I will in a moment. Private companies in the UK steel industry are facing immense difficulties in turning a profit. In fact, without the opportunity to transition to a modem electric arc furnace, the existence of the Port Talbot plant would have been in jeopardy. I cannot stress that enough.

Photo of Sarah Jones Sarah Jones Shadow Minister (Industry and Decarbonisation)

On the point that the Minister makes about China, we know that the cheapest steel from China has been a factor, but major importers to the UK are western European nations: the Netherlands, Italy, Spain and Germany. We are not competing with them, either. There is a fundamental problem in the way that we run this economy, which has meant that our industries cannot be competitive when others in the European Union can be.

Photo of Nusrat Ghani Nusrat Ghani Minister of State (Department for Business and Trade) (jointly with the Cabinet Office)

The hon.
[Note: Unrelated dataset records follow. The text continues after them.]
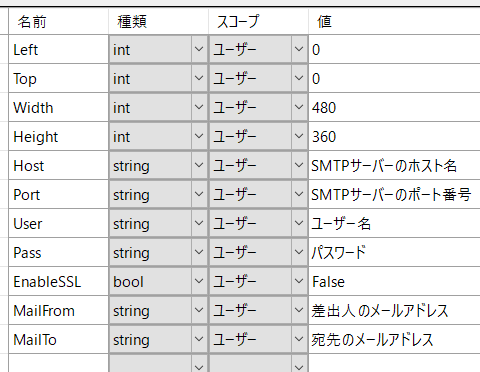Expand scope dropdown for Height setting

(x=299, y=136)
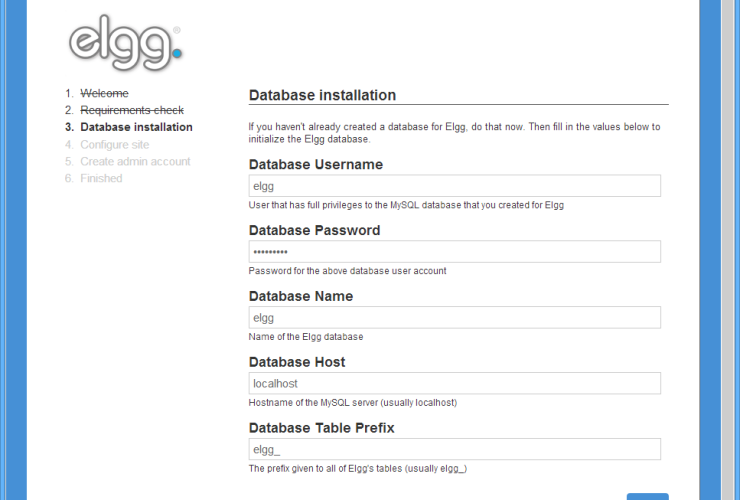Viewport: 740px width, 500px height.
Task: Select the Database installation step
Action: click(136, 127)
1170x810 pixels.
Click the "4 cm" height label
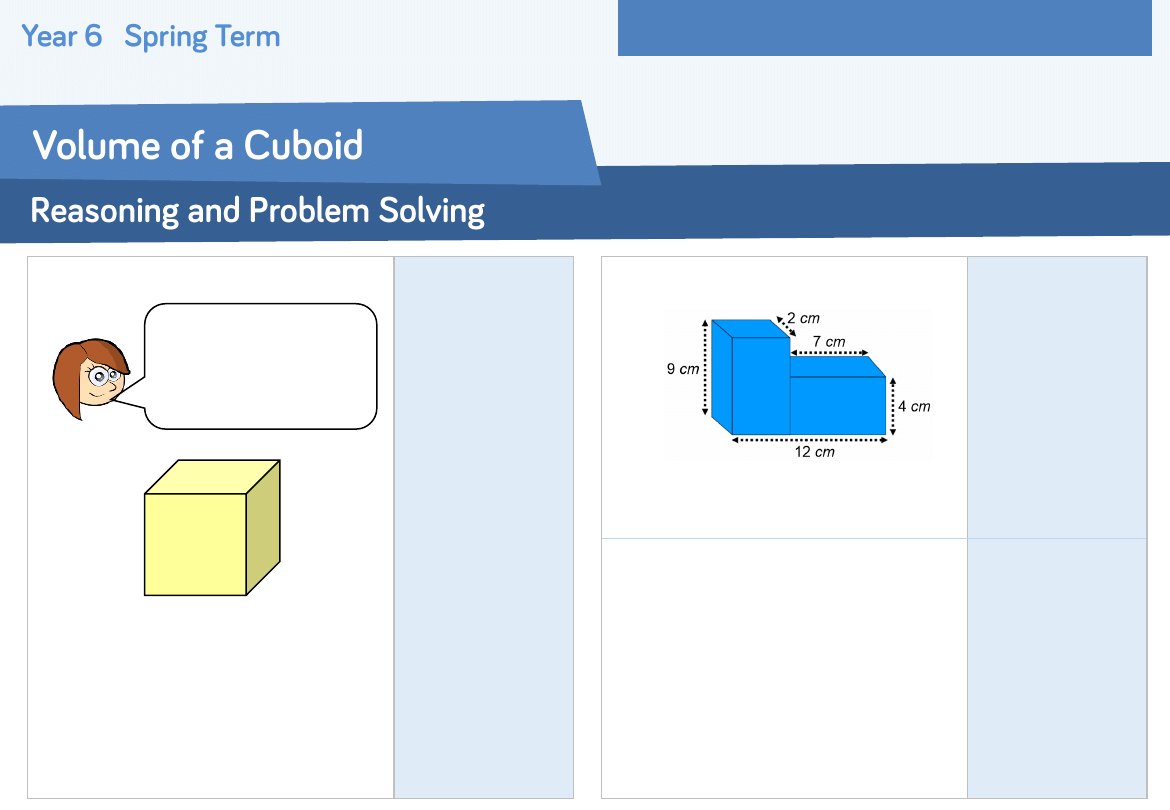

Lady takes a very narrow view. Steel production in Europe is also coming under huge challenge, which is why they are also considering moving to far greener forms of producing steel. It is not just a UK problem.

Photo of Jessica Morden Jessica Morden Chair, Statutory Instruments (Joint Committee), Chair, Statutory Instruments (Select Committee), Chair, Statutory Instruments (Joint Committee), Chair, Statutory Instruments (Select Committee), Shadow Minister (Wales)

On the issue of competitiveness, we pay 50% more for our energy costs in this country than they do in Germany. The German Government are putting around £2.6 billion into helping the industry transition. That has a major effect.

Photo of Nusrat Ghani Nusrat Ghani Minister of State (Department for Business and Trade) (jointly with the Cabinet Office)

I will go on to answer that point. We have provided support for the energy costs of high-energy industries, and the supercharger initiative is coming down the line, but I will reflect on that point shortly.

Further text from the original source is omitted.